++++ Material for this exercise ++++

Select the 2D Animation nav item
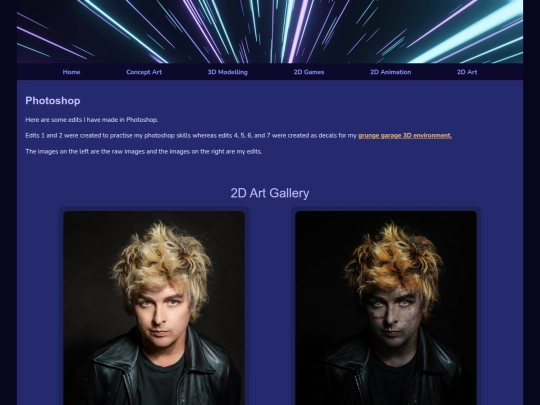Screen dimensions: 540x405 [x=390, y=72]
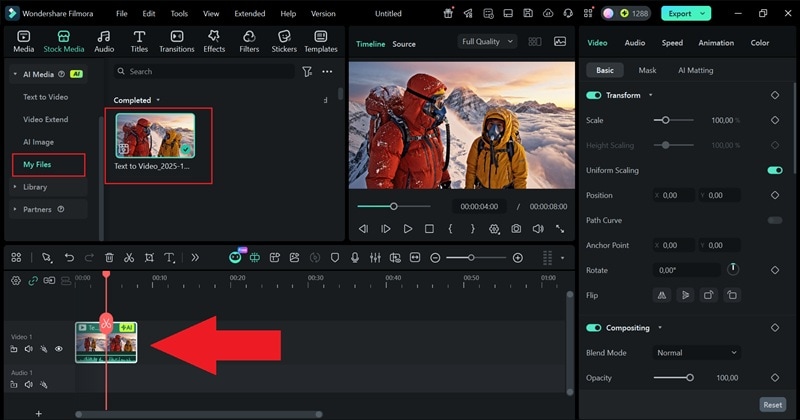Click the split scissors icon in timeline toolbar
This screenshot has width=800, height=420.
129,257
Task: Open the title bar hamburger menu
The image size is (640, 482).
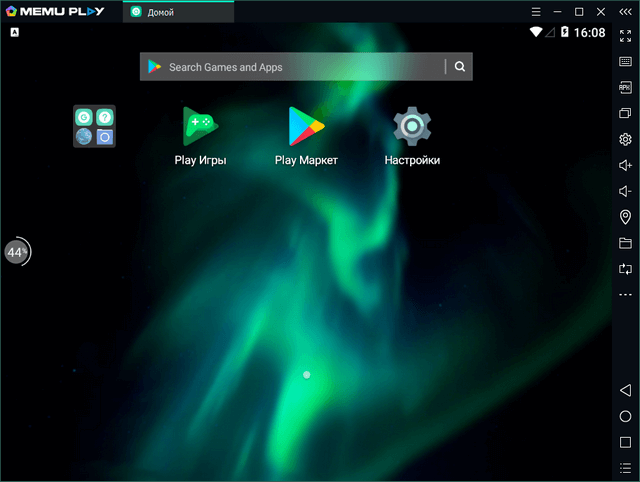Action: coord(536,11)
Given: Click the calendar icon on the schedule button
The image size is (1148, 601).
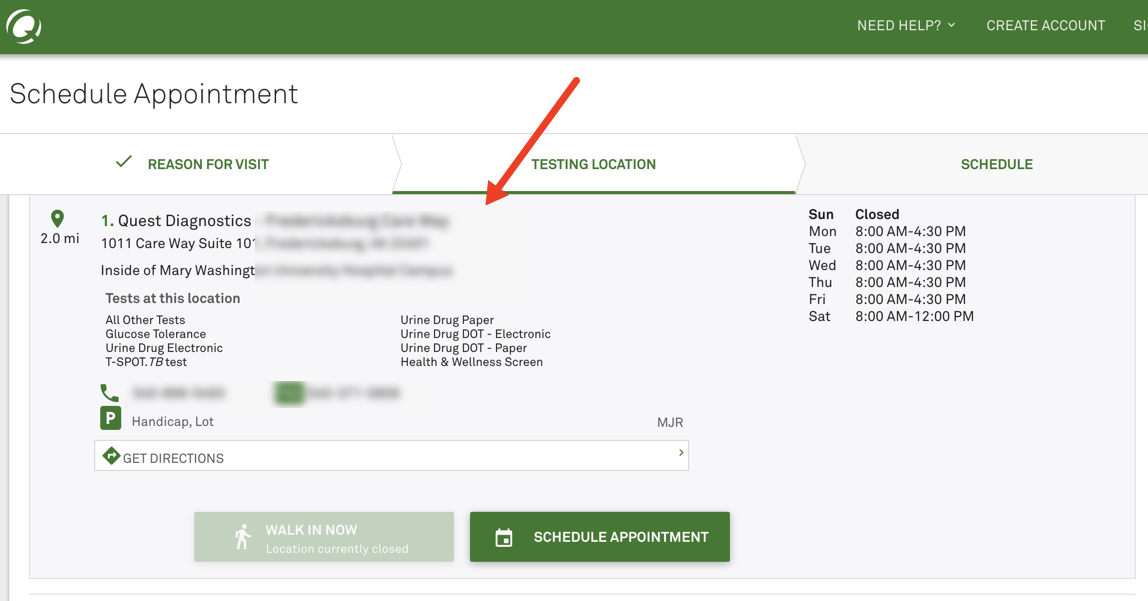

++++

Return the data above unchanged. Pictures are not part of the copy.

▸ **Output below**
Select the 2D Animation nav item
Screen dimensions: 540x405 [x=390, y=72]
Click the split scissors icon in timeline toolbar
This screenshot has width=800, height=420.
129,257
Task: Open the title bar hamburger menu
The image size is (640, 482).
Action: coord(536,11)
Given: Click the calendar icon on the schedule button
The image size is (1148, 601).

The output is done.